County leaders voted last fall in support of putting up $600,000 to restore the steam engine. The money would come out of a special tax paid by tourists on overnight lodging.
But the deal has been held up on some technicalities.
“It is tied up with the lawyers right now,” said County Manager Kevin King. “We are just waiting on this, so hopefully in the next 30 to 45 days.”
Although Swain County and the railroad have a preliminary agreement hashing out the terms each side must live up to, neither party will sign on the dotted line until all the ducks are lined up.
“It is very close,” said Kim Lay, Swain County’s attorney. “There is a lot of detail that has to be gone through.”
The major hang-up is that the county doesn’t yet know the total estimated cost of repairing the steam engine and building a turntable. The county wants to know that if they put up $600,000 that it would be enough to get the job done, or at least come close.
Otherwise, the county would be out the money and still not have a working steam engine at the end of the day.
The railroad previously contended it had no way of knowing what it would cost until the repair job got underway, but Lay wants to drill down on some hard numbers upfront.
Part of the project would also include building an engine turntable — if, that is, there was any money left over. Surveyors recently bored into the ground where the turntable will sit to figure out how strong the ground is and how much reinforcement it would need to hold the rotating piece of track.

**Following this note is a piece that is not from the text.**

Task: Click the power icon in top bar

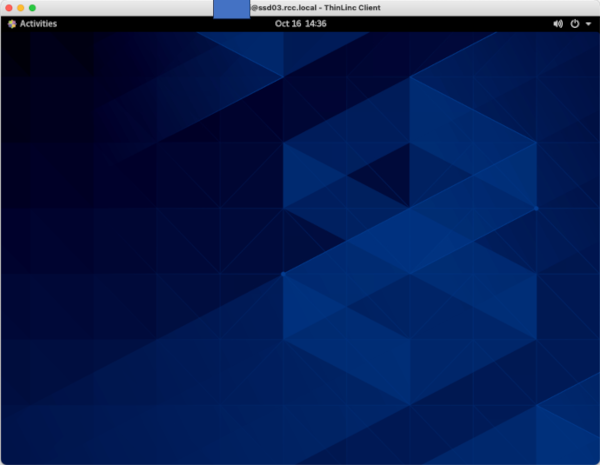Action: [575, 23]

“Until the total cost is assessed — that is kind of holding up the final agreement,” Lay said. “We are making progress, but it’s slow. There is a lot of deed work; there is a lot of survey work.”
In return for the $600,000 contribution, the railroad will put up the steam engine and turntable as collateral. In fact, the county is requiring the railroad to sign over the deed on the steam engine to the county, so the county will own the steam engine outright from the beginning.
The railroad must also create six new jobs, have the steam engine operating within 36 months and base at least 50 percent of its trips out of Bryson City for 15 years.
Jackson County commissioners have been asked to provide financial assistance to the Great Smoky Mountains Railroad as well to help with turntables and maintenance yard improvements but have yet to sign anything. No matter, Swain will push full steam head.
“Regardless of what Jackson County decides to do, we are moving forward with Swain County,” Lay said.
One opponent asked why Harper did not invest the money in the steam engine himself if it is expected to draw thousands more riders.
“Nobody has looked into why he didn’t fix it himself,” said J.B. Jacobs, a Swain resident. “They could get the county into a mess here.”
By not fixing the engine, Jacobs argued, Harper was missing out on potential revenue.
Despite some citizen concerns, county leaders said they feel confident in the agreement, which will benefit the town and its businesses. The steam engine is estimated to bring as many as 36,000 additional visitors a year.
“It boils down to that one issue — jobs,” said Commissioner David Monteith. “You walk up and down the street. Those businesses, they weren’t there before the train was there.”
Swain County will borrow the $600,000 and pay it back during a 15-year period out of tourism tax dollars collected from overnight visitors.